La récente visite officielle du ministre togolais de la Justice, Pacôme Adjourouvi, en France continue d’alimenter commentaires et spéculations sur les réseaux sociaux. Certains activistes proches du mouvement M66 ont rapidement tenté d’imposer un narratif selon lequel cette mission diplomatique aurait été consacrée à une prétendue traque d’opposants togolais vivant dans l’Hexagone. Une interprétation largement jugée déconnectée des réalités géopolitiques et sécuritaires actuelles.
En réalité, la rencontre entre Pacôme Adjourouvi et son homologue français Gérald Darmanin s’inscrit dans un agenda beaucoup plus vaste et stratégique. Les deux responsables ont échangé autour du renforcement de la coopération judiciaire entre Lomé et Paris, notamment sur la coopération pénale internationale, l’entraide judiciaire, le partage d’informations sensibles, la formation des magistrats togolais ainsi que la modernisation du système judiciaire national.
Cette rencontre intervient surtout dans un contexte sécuritaire particulièrement sensible pour le Togo. Depuis plusieurs années, la menace terroriste venue du Sahel pèse sur le nord du pays, confronté à des attaques et infiltrations de groupes armés. Face à cette situation, les autorités togolaises multiplient les partenariats internationaux afin de renforcer leurs capacités sécuritaires et judiciaires. La lutte contre le financement des groupes terroristes et les réseaux criminels transfrontaliers figure désormais parmi les priorités stratégiques de l’État.

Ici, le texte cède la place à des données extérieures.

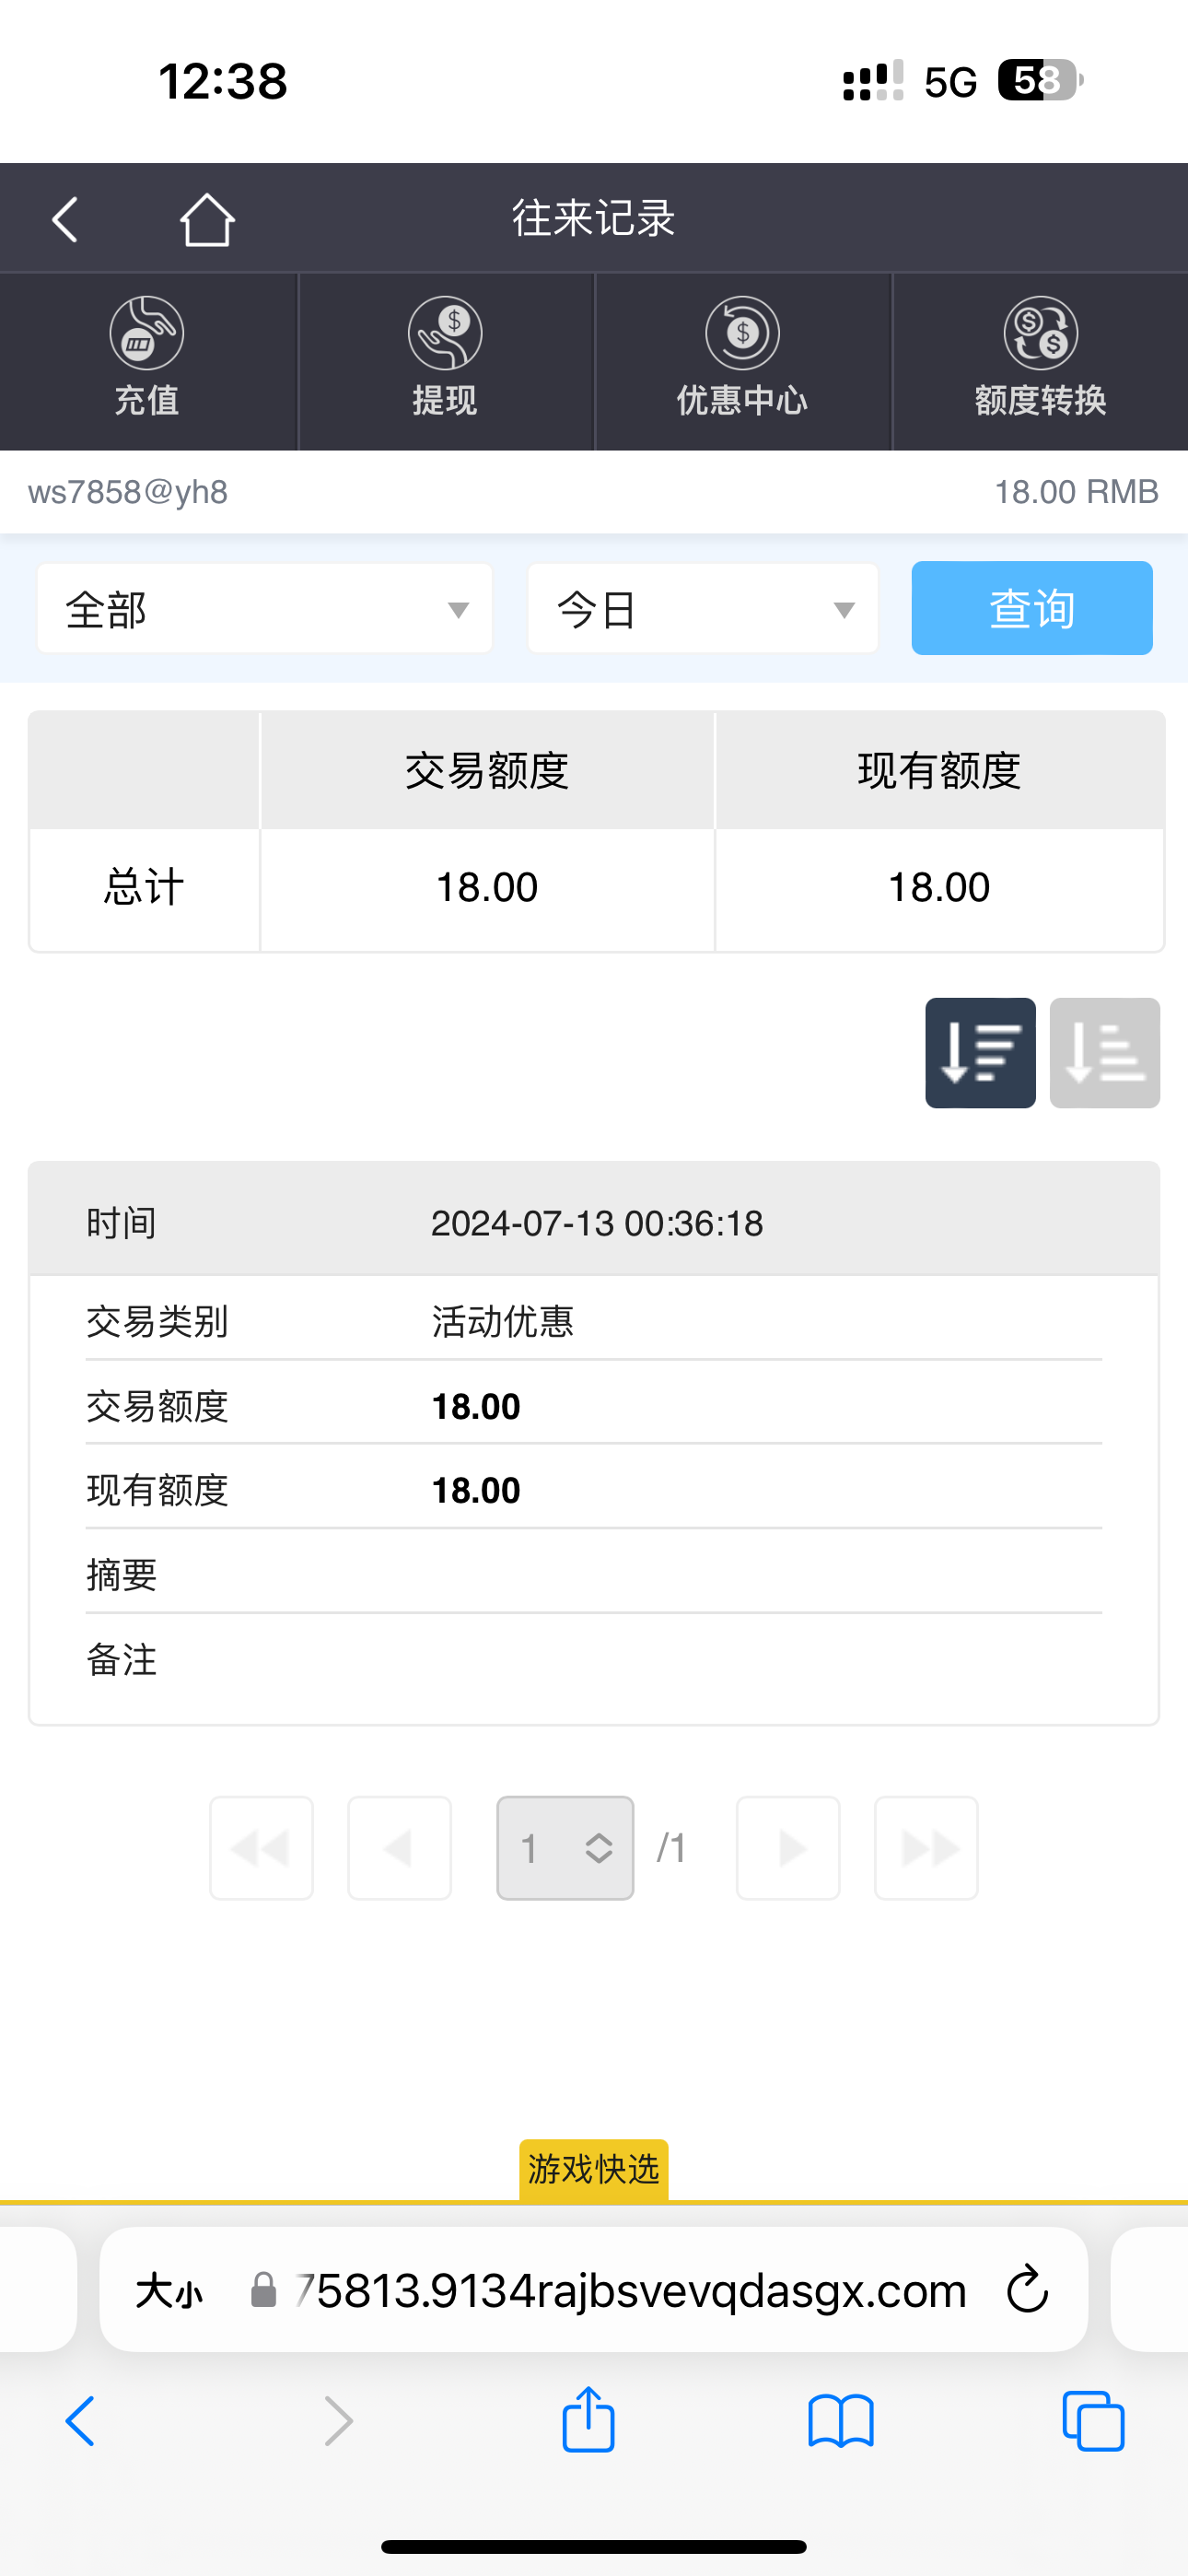Open the 游戏快选 quick game tab

593,2169
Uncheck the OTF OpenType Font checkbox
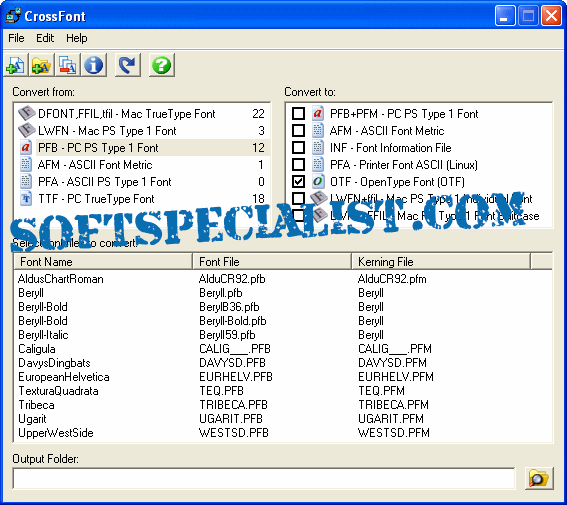The height and width of the screenshot is (505, 567). 298,181
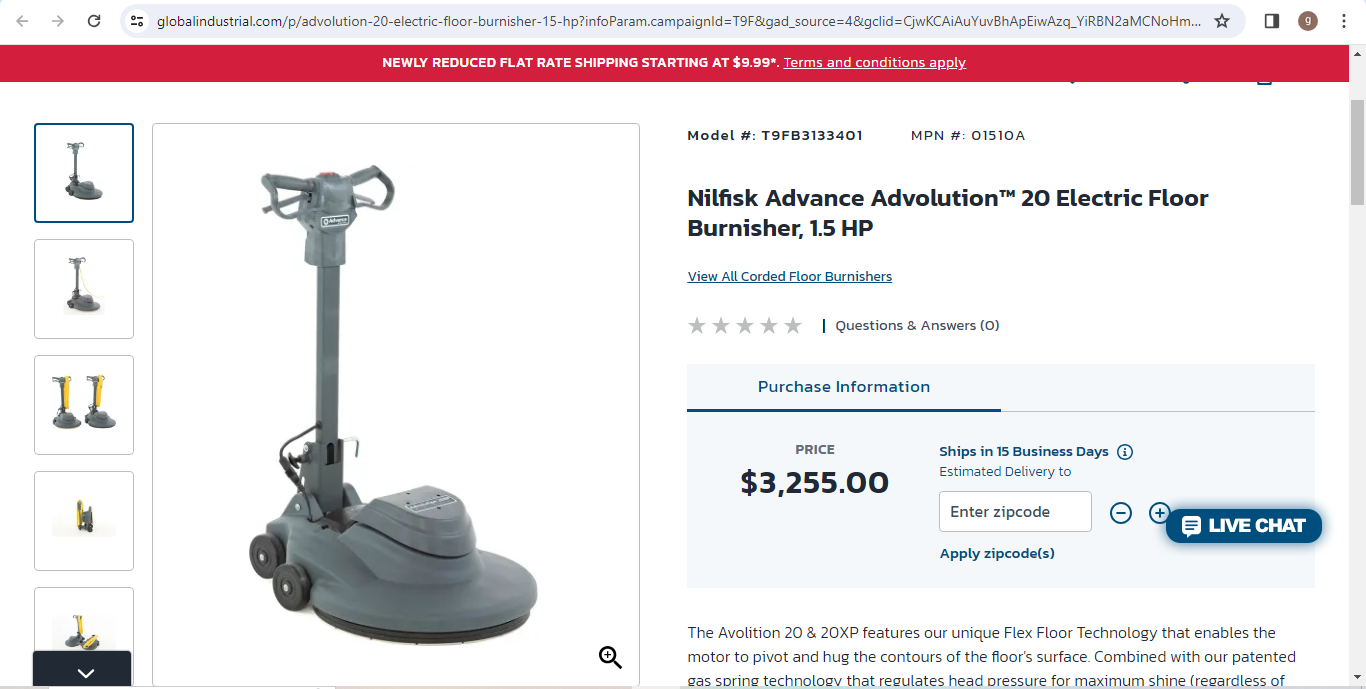Image resolution: width=1366 pixels, height=689 pixels.
Task: Click the Chrome profile avatar
Action: click(x=1308, y=20)
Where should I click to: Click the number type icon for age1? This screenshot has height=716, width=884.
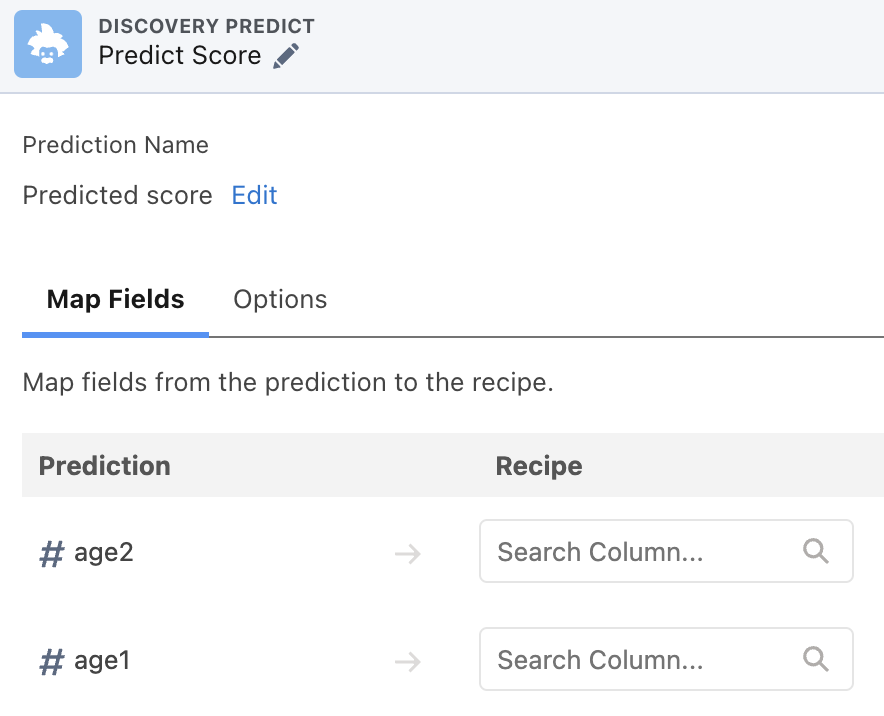tap(51, 661)
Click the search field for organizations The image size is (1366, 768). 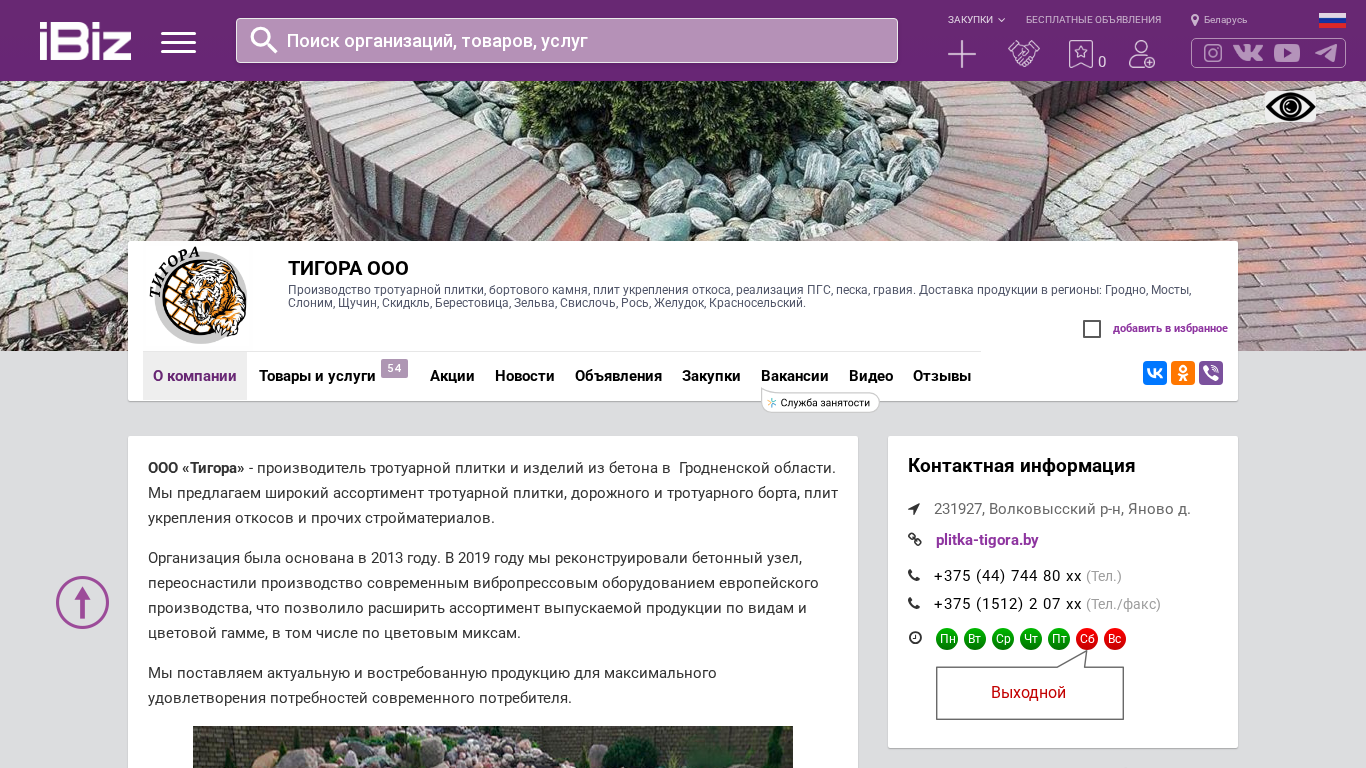click(x=566, y=41)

Dans ce contexte, plusieurs observateurs s’interrogent sur la logique de ceux qui tentent de réduire une mission diplomatique de cette importance à une simple affaire d’activistes installés à l’étranger. « En quoi quelques individus réfugiés en France seraient-ils plus importants que la sécurité de millions de Togolais ? », fait-on remarquer dans les milieux gouvernementaux. Pour beaucoup, il paraît difficilement crédible qu’un ministre effectue une visite officielle de haut niveau, avec communication publique et échanges protocolaires, uniquement pour évoquer des profils actifs sur les réseaux sociaux.
Les autorités rappellent d’ailleurs qu’un éventuel dossier sensible lié à des extraditions ne ferait jamais l’objet d’une médiatisation ouverte entre deux gouvernements. Pour plusieurs analystes, les interprétations relayées par certains activistes relèvent davantage d’une stratégie de victimisation politique et de recherche de buzz que d’une lecture sérieuse des relations diplomatiques entre États.
Au-delà des polémiques numériques, la rencontre entre Pacôme Adjourouvi et Gérald Darmanin témoigne surtout du rapprochement progressif entre le Togo et la France sur les questions de sécurité, de justice et de coopération institutionnelle. Après la récente visite du chef de la diplomatie française à Lomé, ce nouveau déplacement ministériel confirme une dynamique de partenariat renforcé face aux défis régionaux.
Pendant que certains cherchent à entretenir polémiques et fantasmes sur les réseaux sociaux, les autorités, elles, restent concentrées sur des enjeux autrement plus cruciaux : protéger les populations, consolider les institutions judiciaires et préserver la stabilité nationale dans un environnement régional marqué par l’insécurité grandissante.